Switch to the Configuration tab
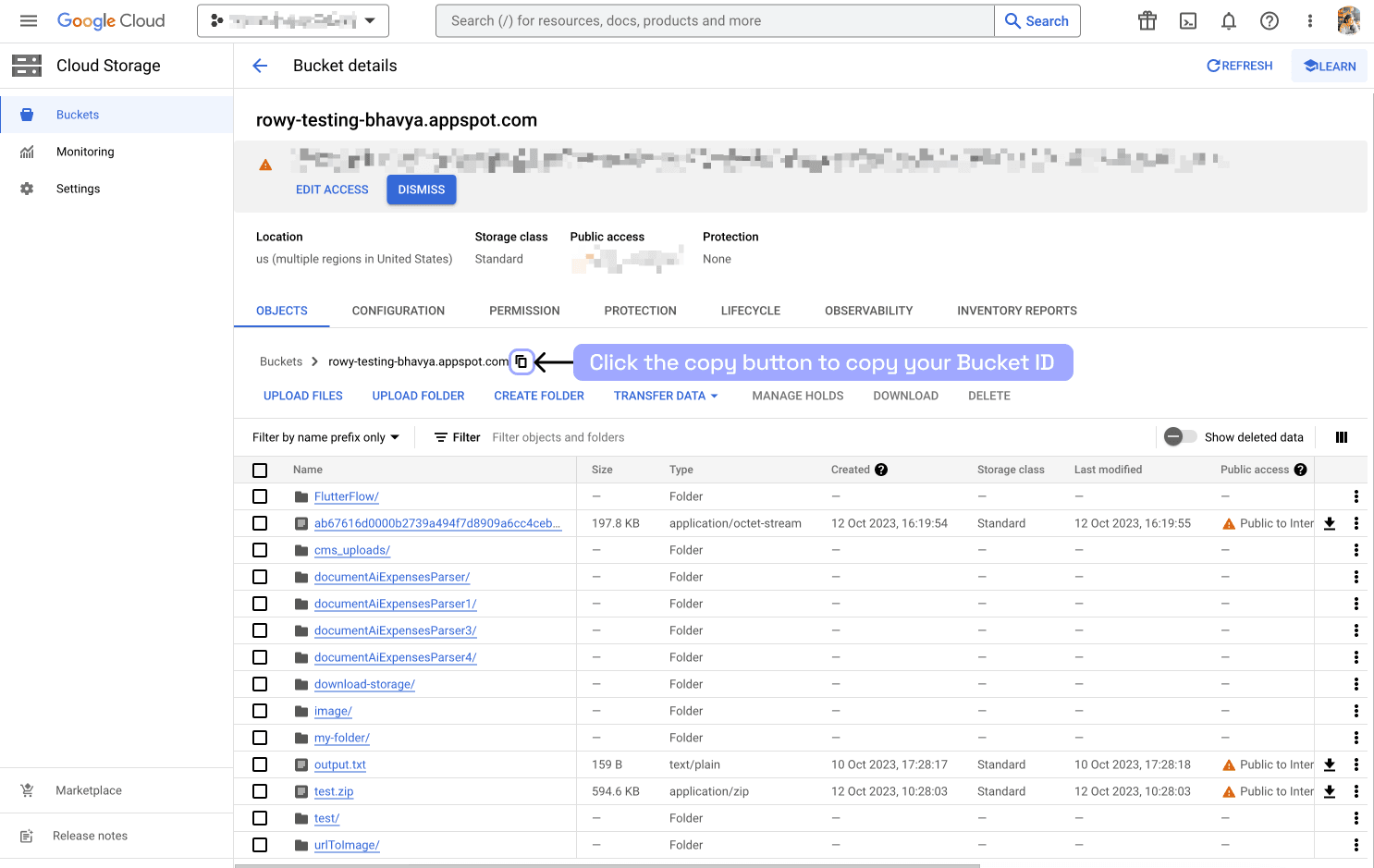 pos(398,311)
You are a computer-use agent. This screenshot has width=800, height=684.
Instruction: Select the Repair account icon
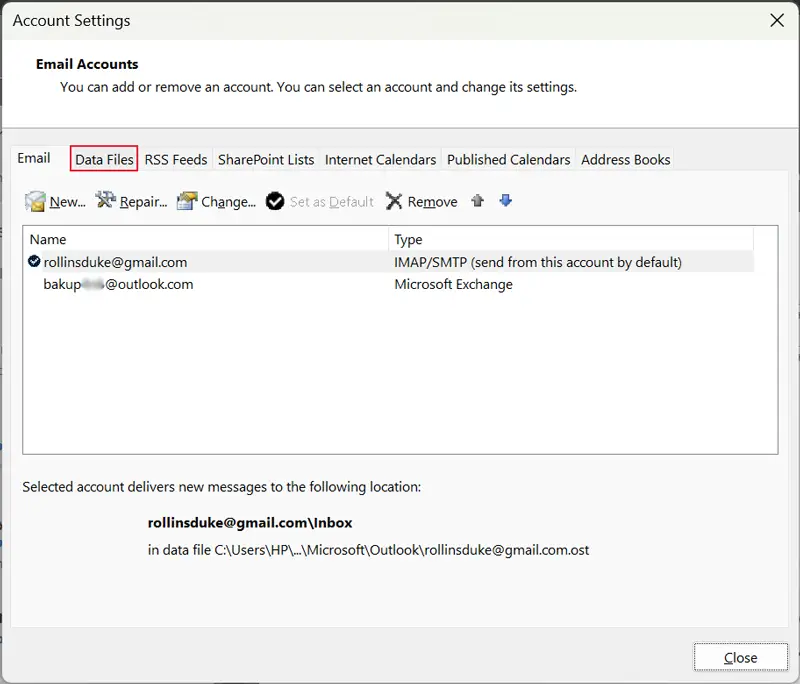click(103, 201)
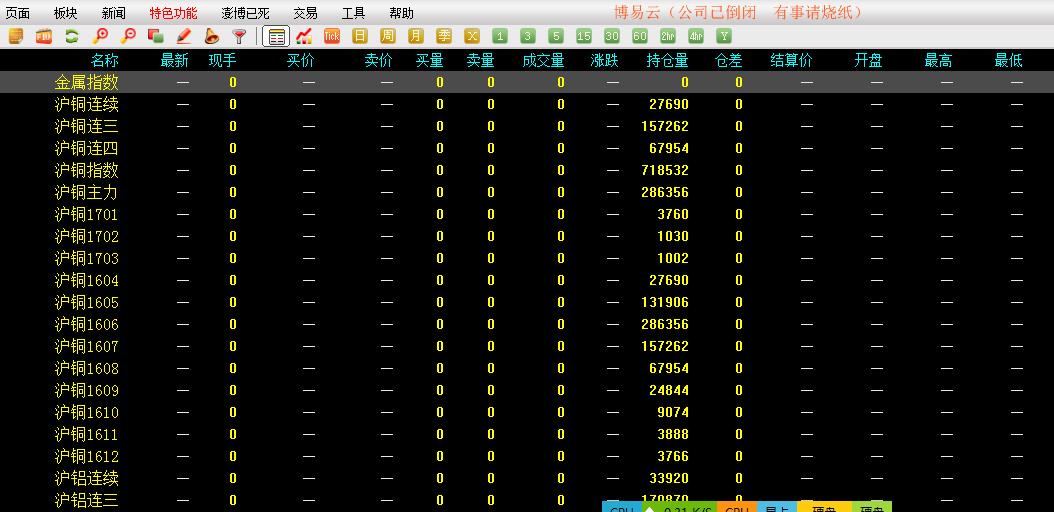Click the green refresh arrows icon

coord(72,37)
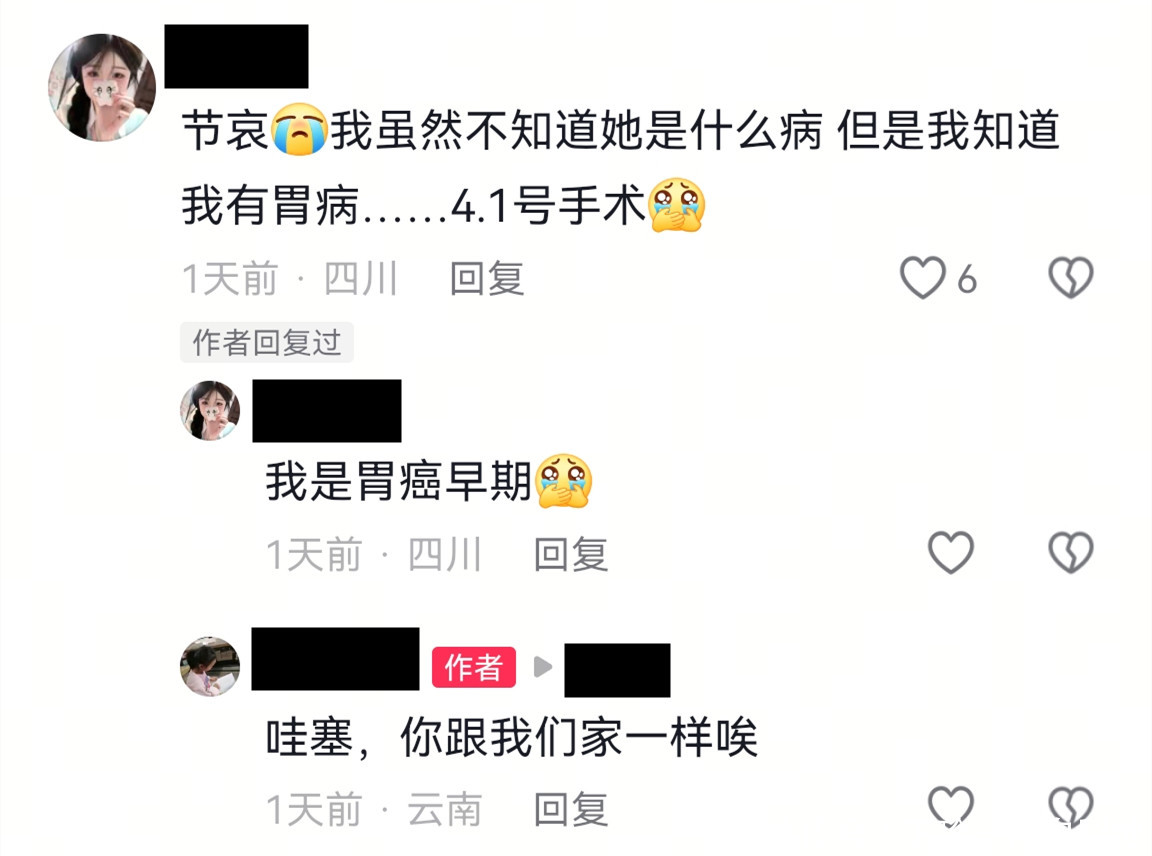1152x856 pixels.
Task: Open the top commenter's username
Action: pyautogui.click(x=236, y=57)
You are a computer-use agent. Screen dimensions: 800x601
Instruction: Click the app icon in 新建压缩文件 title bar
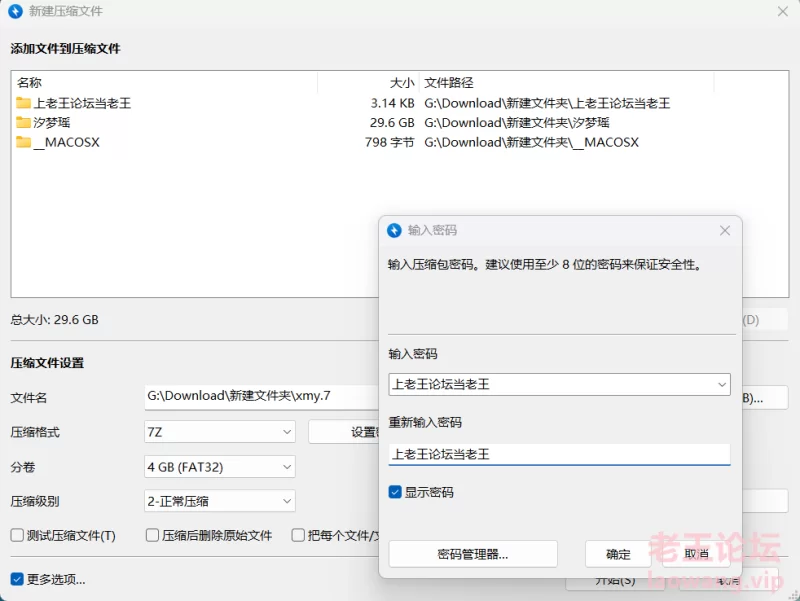(x=15, y=11)
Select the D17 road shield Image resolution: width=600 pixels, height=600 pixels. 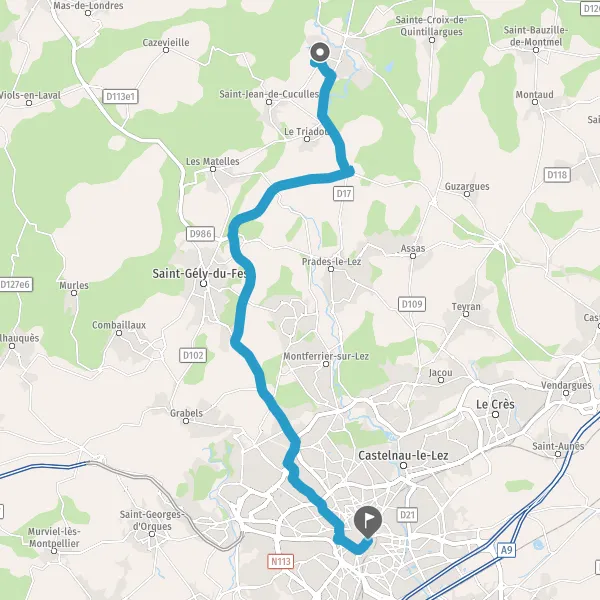coord(343,194)
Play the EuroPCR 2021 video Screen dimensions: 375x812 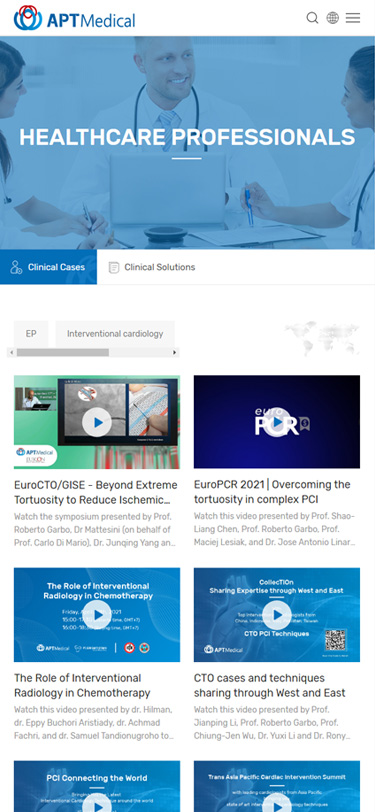coord(277,422)
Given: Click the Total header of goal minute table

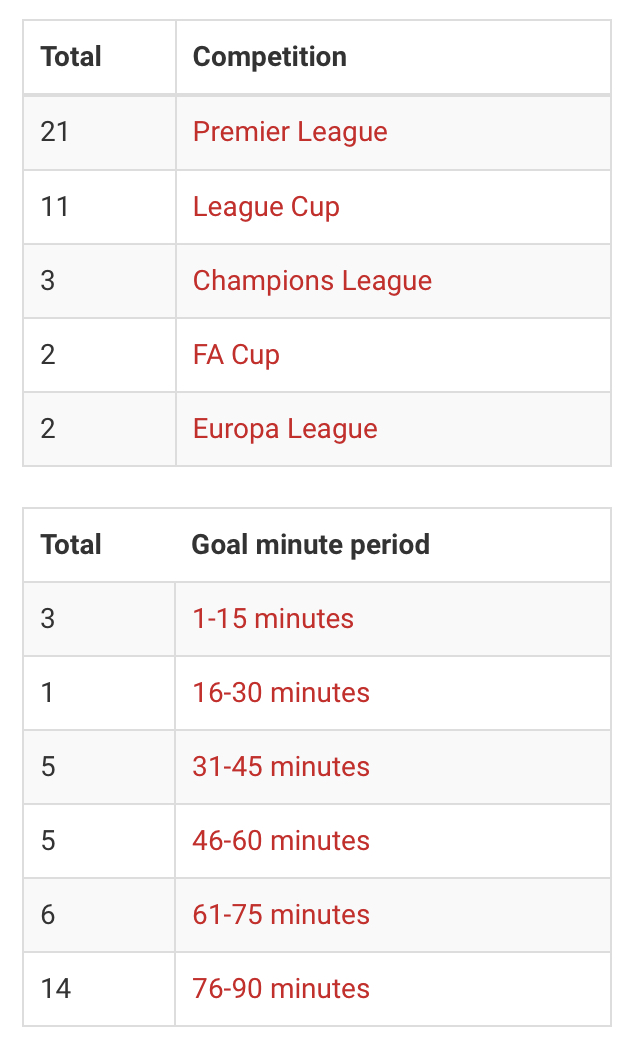Looking at the screenshot, I should point(71,545).
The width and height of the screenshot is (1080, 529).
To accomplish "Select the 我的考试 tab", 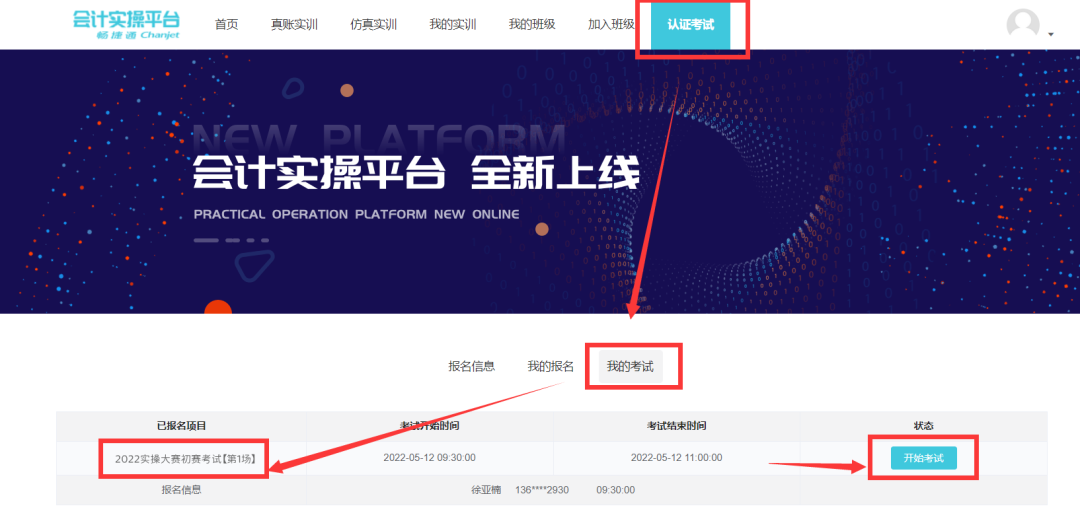I will 630,366.
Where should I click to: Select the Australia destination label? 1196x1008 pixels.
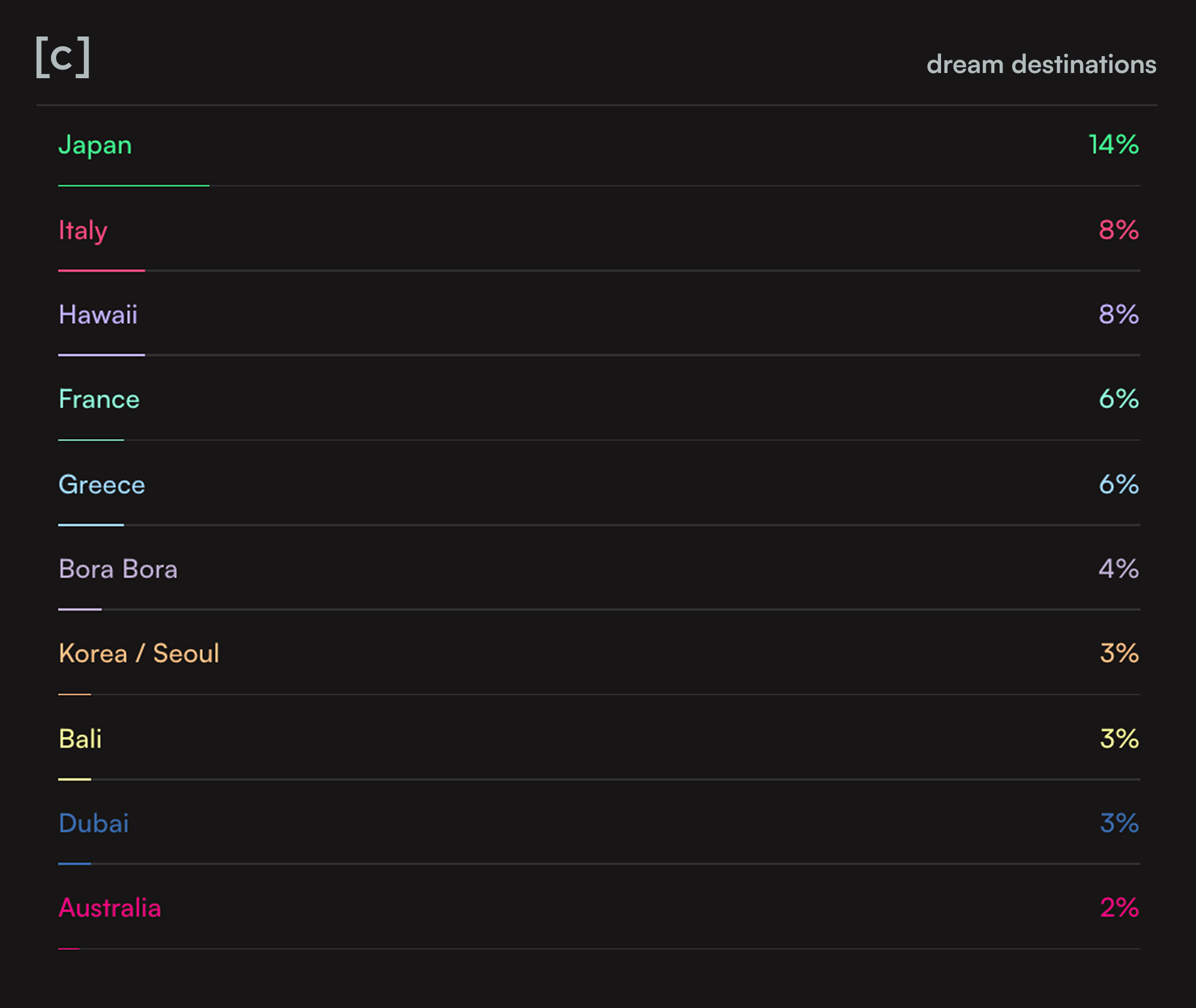(110, 908)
-- -- --
- TRY IT:
Could you copy each line in the listing above that includes the word "computer"?

- WRITTEN RESPONSE:
You are a computer-use agent. This screenshot has width=800, height=684.
You are a computer-use agent. Screen dimensions: 800x601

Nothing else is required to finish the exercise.